Schiller und das Theater

Über die Entwicklung der Schaubühne zur theatralen Kunstform

Schillers vielzitierte Ansicht von der Schaubühne als „moralische Anstalt“ wird missverstanden, wenn man ihr in erster Linie die belehrende Mahnung zur Sittlichkeit zuschreibt. Sein Konzept begreift das Theater vor allem als ästhetische Institution und die Aufführung des Dramas somit vorrangig als künstlerische Verwandlung von Stoff in Form. Stoff ist nicht nur das Medium, die Bühne, sondern auch der dramatische Text, wenngleich das Theater, das Schiller im Sinn hat, ein Literaturtheater ist und sich in den Dienst der Poesie stellt. Form ist die Inszenierung, die seinerzeit zunächst aber als bloß äußere Organisation der Aufführung aufgefasst wird.
Die Entwicklung der Bühne zur theatralen Kunstform nach poetischen Maßstäben reifte erst allmählich heran. Die Erwartung des Zuschauers, das Spiel des Schauspielers, die Funktion des Regisseurs mussten sich wandeln. Das Improvisationstheater alter Schule hatte der disziplinierten und regulierten Darstellung zu weichen. Eine entscheidende Teiletappe wird bereits mit dem Weimarer Hoftheater erreicht, wo Goethe und Schiller zusammenwirken. Die Schaubühne ist schon hier zur autonomen ästhetischen Instanz geworden und deutet auf das seit Beginn des 20. Jahrhunderts dominierende Theaterverständnis voraus.
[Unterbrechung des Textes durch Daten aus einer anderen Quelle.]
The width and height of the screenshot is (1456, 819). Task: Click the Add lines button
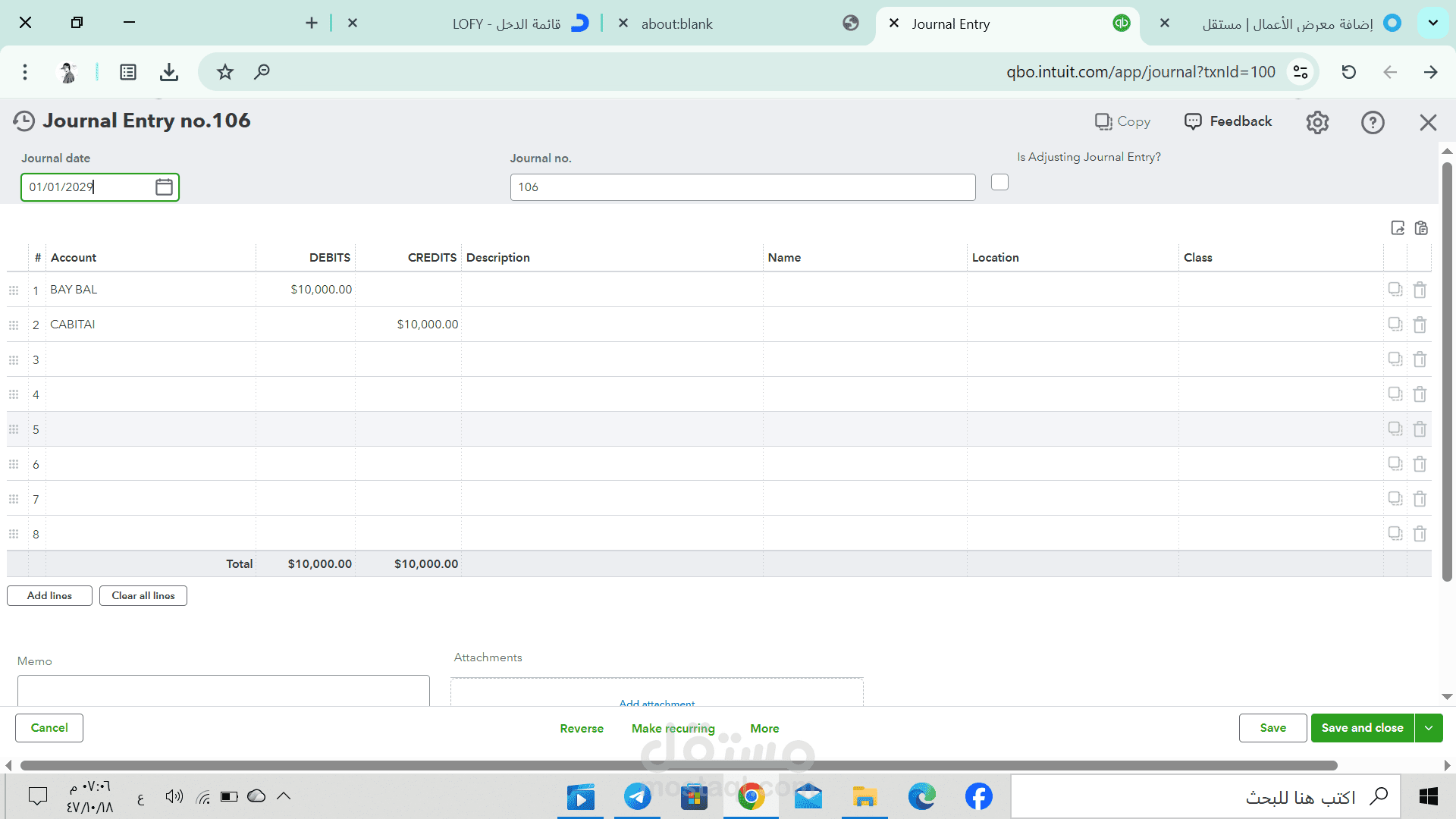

Schiller’s much-quoted view of the theatre as a “moral institution” is misunderstood if we assume it to be primarily a didactic admonition to morality. His conception is of the theatre above all as an aesthetic institution and of the performance of drama primarily as the artistic transformation of material into form. This material is not only the medium, the stage, but also the dramatic text, even if the theatre Schiller envisages is a literary theatre and serves the art of poetry. Form is the production, which at that time was understood simply as the superficial organisation of the performance.
The development of the stage into a theatrical art form on poetic lines was a gradual one. The audience’s expectations, the actor’s performance and the function of the director, all had to change. The improvised theatre of the old school had to give way to a disciplined and regulated performance. A decisive step in this development was Goethe’s and Schiller’s collaboration at the Weimar Court Theatre. Here the stage became an autonomous aesthetic entity, foreshadowing the conception of the theatre which has been dominant since the early 20th century.